Set Global Parameters¶

In [ ]:

# Show plots inside the jupyter notebook
%matplotlib inline

# Pandas settings to show more columns are rows in the jupyter notebook
pd.set_option('display.max_rows', 500)
pd.set_option('display.max_columns', 50000)

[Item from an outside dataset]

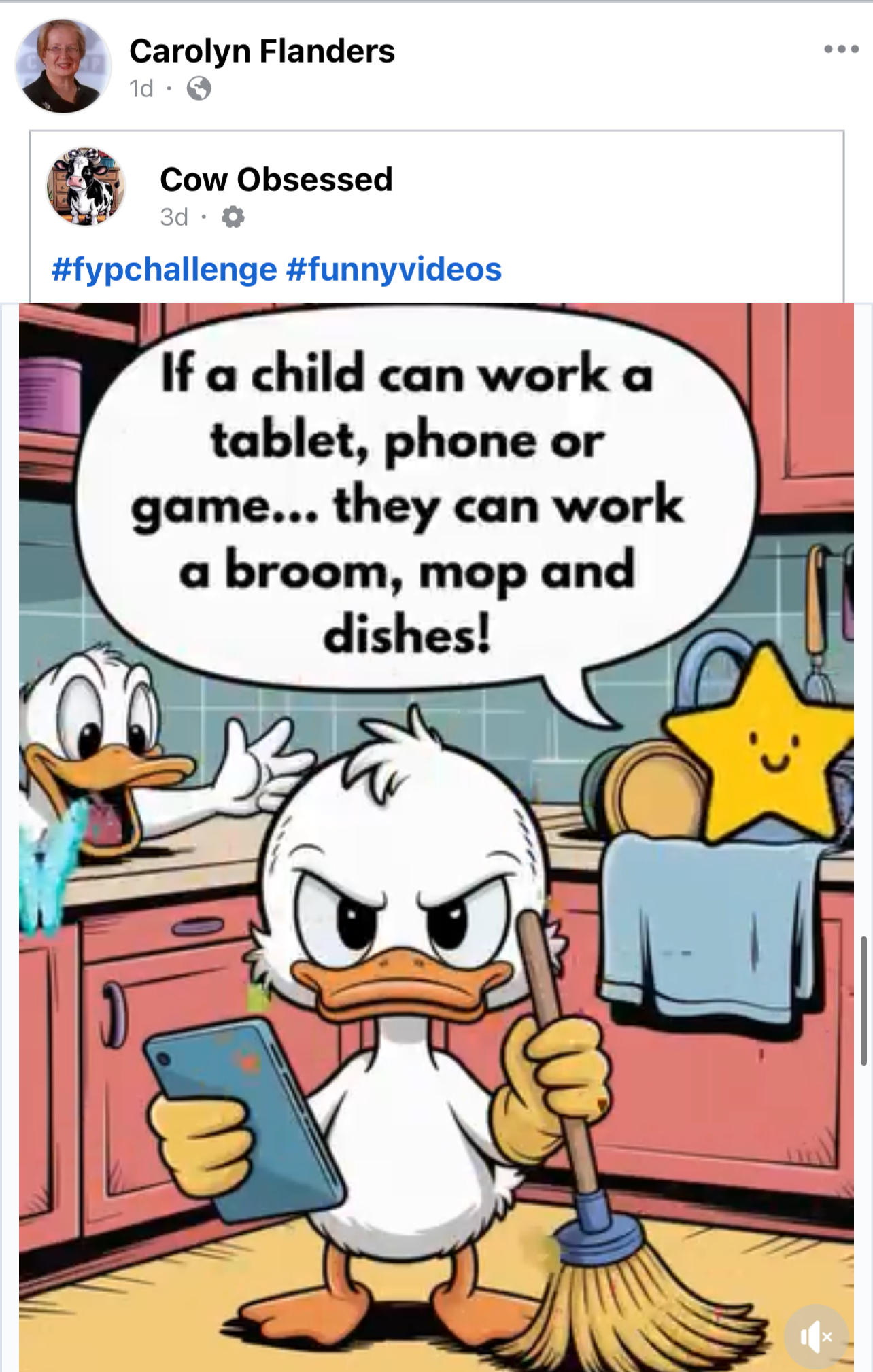Click the globe public-audience icon
This screenshot has width=873, height=1372.
(199, 88)
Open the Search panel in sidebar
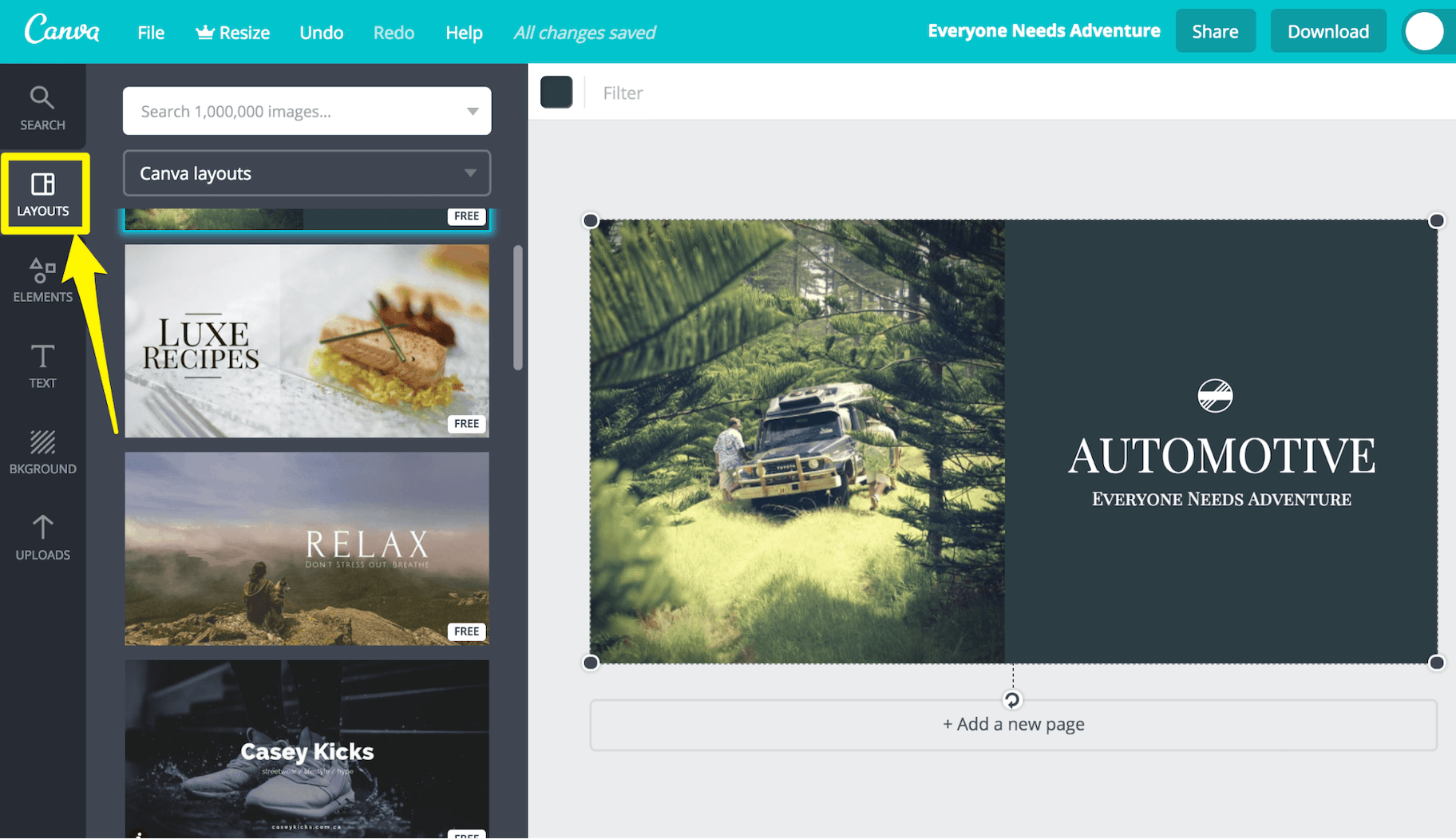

# Increase font size of the plots 
plt.rcParams.update({'font.size': 18})

# Don't show warnings
warnings.filterwarnings('ignore')

# Dataset file path
dataset = "ShotData.csv"

# Target variable to predict
dep_var = "outcome"

# Hyper-paramter tuning variables
cv = 5
seed = 42
scoring = 'roc_auc'

######### This part is copied from https://github.com/Friends-of-Tracking-Data-FoTD/LaurieOnTracking/blob/master/Tutorial1_GettingStarted.py
# Set up initial path to data
DATADIR = './sample-data/data/'
game_id = 2 # let's look at sample match 2

home_team = "Home"
away_team =  "Away"

pitch_x = 105.
pitch_y = 68.

meters_per_yard = 0.9144 # unit conversion from yards to meters
goal_line_width = 8*meters_per_yard

Step 1 - Build an Expected Goal (xG) model¶

Load ShotData and Perform Data Cleaning & Feature Engineering¶

In [ ]:

# Keep only relevant features and the label (dep_var)
cols_to_keep = ["position_x","position_y","play_type","BodyPart","Number_Intervening_Opponents","Number_Intervening_Teammates","outcome"]

# Read the train file
df = pd.read_csv(dataset)[cols_to_keep]

# Column preprocessing
# Binarize dep_var (goal and non-goal), binarize body type (foot and header)
df["BodyPart"] = df["BodyPart"].apply(lambda r: "Foot" if r in ["Left", "Right"] else r) # goal = 1 and else 0

# Increase data quality, e.g., play_type has typo (Direct corner and Direct Corner) that need to be mapped to the same value
df["play_type"] = df["play_type"].apply(lambda r: "Direct corner" if r in ["Direct corner", "Direct Corner"] else r)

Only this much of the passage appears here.